Abstract
Objective: Neuroleptic malignant syndrome (NMS) is a potentially lethal adverse effect of neuroleptic medication, with no satisfactory treatment currently available. Electroconvulsive therapy (ECT) has been anecdotally reported to be effective in its treatment. We review 45 published case reports of ECT for NMS and describe nine new cases, to examine its effectiveness, the likelihood of adverse reactions, and the theoretical implications of such treatment.
Method: The authors used Medline to identify reports in the English literature where ECT was used in cases of suspected NMS. In addition, the charts of patients referred to the second author for treatment of NMS were reviewed and cases in which ECT used were identified.

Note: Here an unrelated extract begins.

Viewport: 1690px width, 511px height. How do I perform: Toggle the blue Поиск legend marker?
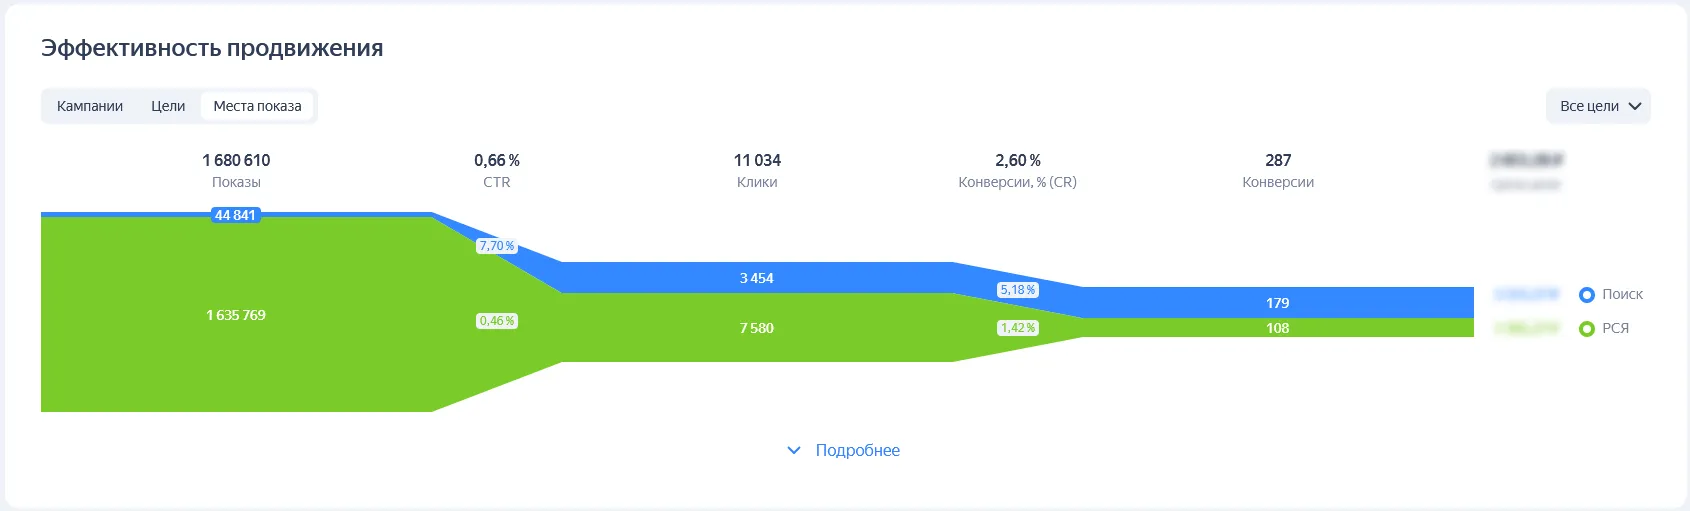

Results: The case reports suggest that ECT is effective in many individuals with NMS, even when drug therapy has failed. The response is usually apparent after a few treatments, generally up to six. The response is not predictable on the basis of age, gender, psychiatric diagnosis or any particular feature of NMS including catatonia. Electroconvulsive therapy is a relatively safe treatment in NMS, although the risk of cardiovascular complications should be considered. Malignant hyperthermia due to the anaesthesia associated with ECT has not been reported in patients with NMS, and succinylcholine has been used safely with the exception of one report of fever and raised creatine kinase levels and another report of hyperkalemia.
Conclusions: Electroconvulsive therapy is the preferred treatment in severe NMS, cases where the underlying psychiatric diagnosis is psychotic depression or catatonia, and in cases where lethal catatonia cannot be ruled out. The effectiveness of ECT for the treatment of NMS has theoretical implications for the relationship between NMS and catatonia, and the possible pathophysiological mechanisms that underlie these disorders.